## WHAT YOU SHOULD DO
Extract every line of the records below verbatim, keeping the original order.

## EXTRACTED DATA
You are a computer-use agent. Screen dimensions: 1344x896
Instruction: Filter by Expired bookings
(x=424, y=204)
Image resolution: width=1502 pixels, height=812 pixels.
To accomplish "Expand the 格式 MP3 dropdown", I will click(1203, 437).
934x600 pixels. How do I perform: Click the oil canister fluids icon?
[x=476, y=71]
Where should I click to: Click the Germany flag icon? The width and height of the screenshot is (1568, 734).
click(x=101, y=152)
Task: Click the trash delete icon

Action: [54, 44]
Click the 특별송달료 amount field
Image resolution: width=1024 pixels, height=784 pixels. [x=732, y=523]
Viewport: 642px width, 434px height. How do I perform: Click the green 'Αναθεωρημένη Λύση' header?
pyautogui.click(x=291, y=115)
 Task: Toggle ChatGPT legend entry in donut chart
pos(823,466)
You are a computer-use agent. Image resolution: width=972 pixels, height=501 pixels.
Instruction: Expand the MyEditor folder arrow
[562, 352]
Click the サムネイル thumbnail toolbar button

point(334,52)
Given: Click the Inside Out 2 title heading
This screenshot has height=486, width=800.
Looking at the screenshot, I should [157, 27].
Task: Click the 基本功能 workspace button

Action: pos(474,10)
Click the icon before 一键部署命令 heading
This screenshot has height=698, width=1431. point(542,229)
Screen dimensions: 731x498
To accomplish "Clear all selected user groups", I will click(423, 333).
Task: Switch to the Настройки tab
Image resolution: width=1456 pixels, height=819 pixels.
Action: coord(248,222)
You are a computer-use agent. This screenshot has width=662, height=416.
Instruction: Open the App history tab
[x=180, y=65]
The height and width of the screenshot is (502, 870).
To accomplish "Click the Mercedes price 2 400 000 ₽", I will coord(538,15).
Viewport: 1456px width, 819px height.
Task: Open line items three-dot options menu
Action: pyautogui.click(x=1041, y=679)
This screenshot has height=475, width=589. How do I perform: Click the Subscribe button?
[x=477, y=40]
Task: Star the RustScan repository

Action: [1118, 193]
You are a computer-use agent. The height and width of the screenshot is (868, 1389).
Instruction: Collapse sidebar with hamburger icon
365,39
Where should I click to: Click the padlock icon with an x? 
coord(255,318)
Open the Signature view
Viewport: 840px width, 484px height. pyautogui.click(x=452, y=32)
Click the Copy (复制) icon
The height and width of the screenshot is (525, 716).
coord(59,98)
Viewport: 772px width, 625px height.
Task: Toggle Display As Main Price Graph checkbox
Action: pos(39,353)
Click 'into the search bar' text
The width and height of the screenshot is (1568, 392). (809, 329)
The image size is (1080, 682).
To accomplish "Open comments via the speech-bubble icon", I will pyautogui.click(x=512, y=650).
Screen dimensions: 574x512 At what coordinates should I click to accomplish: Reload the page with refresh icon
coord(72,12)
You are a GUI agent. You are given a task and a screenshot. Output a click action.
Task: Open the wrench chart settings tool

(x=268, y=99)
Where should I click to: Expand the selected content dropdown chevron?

## SOLVED EXERCISE
You are a computer-use agent. Screen dimensions: 1344x896
Instruction: Filter by Expired bookings
(x=424, y=204)
Image resolution: width=1502 pixels, height=812 pixels.
To accomplish "Expand the 格式 MP3 dropdown", I will click(1203, 437).
934x600 pixels. How do I perform: Click the oil canister fluids icon?
[x=476, y=71]
Where should I click to: Click the Germany flag icon? The width and height of the screenshot is (1568, 734).
click(x=101, y=152)
Task: Click the trash delete icon

Action: [54, 44]
Click the 특별송달료 amount field
Image resolution: width=1024 pixels, height=784 pixels. [x=732, y=523]
Viewport: 642px width, 434px height. How do I perform: Click the green 'Αναθεωρημένη Λύση' header?
pyautogui.click(x=291, y=115)
 Task: Toggle ChatGPT legend entry in donut chart
pos(823,466)
You are a computer-use agent. Image resolution: width=972 pixels, height=501 pixels.
Instruction: Expand the MyEditor folder arrow
[562, 352]
Click the サムネイル thumbnail toolbar button

point(334,52)
Given: Click the Inside Out 2 title heading
This screenshot has height=486, width=800.
Looking at the screenshot, I should [157, 27].
Task: Click the 基本功能 workspace button

Action: pos(474,10)
Click the icon before 一键部署命令 heading
This screenshot has height=698, width=1431. point(542,229)
Screen dimensions: 731x498
To accomplish "Clear all selected user groups", I will click(423, 333).
Task: Switch to the Настройки tab
Image resolution: width=1456 pixels, height=819 pixels.
Action: coord(248,222)
You are a computer-use agent. This screenshot has width=662, height=416.
Instruction: Open the App history tab
[x=180, y=65]
The height and width of the screenshot is (502, 870).
To accomplish "Click the Mercedes price 2 400 000 ₽", I will coord(538,15).
Viewport: 1456px width, 819px height.
Task: Open line items three-dot options menu
Action: pyautogui.click(x=1041, y=679)
This screenshot has height=475, width=589. How do I perform: Click the Subscribe button?
[x=477, y=40]
Task: Star the RustScan repository

Action: [1118, 193]
You are a computer-use agent. The height and width of the screenshot is (868, 1389).
Instruction: Collapse sidebar with hamburger icon
365,39
Where should I click to: Click the padlock icon with an x? 
coord(255,318)
Open the Signature view
Viewport: 840px width, 484px height. pyautogui.click(x=452, y=32)
Click the Copy (复制) icon
The height and width of the screenshot is (525, 716).
coord(59,98)
Viewport: 772px width, 625px height.
Task: Toggle Display As Main Price Graph checkbox
Action: pos(39,353)
Click 'into the search bar' text
The width and height of the screenshot is (1568, 392). (809, 329)
The image size is (1080, 682).
To accomplish "Open comments via the speech-bubble icon", I will pyautogui.click(x=512, y=650).
Screen dimensions: 574x512 At what coordinates should I click to accomplish: Reload the page with refresh icon
coord(72,12)
You are a GUI agent. You are given a task and a screenshot. Output a click action.
Task: Open the wrench chart settings tool

(x=268, y=99)
Where should I click to: Expand the selected content dropdown chevron?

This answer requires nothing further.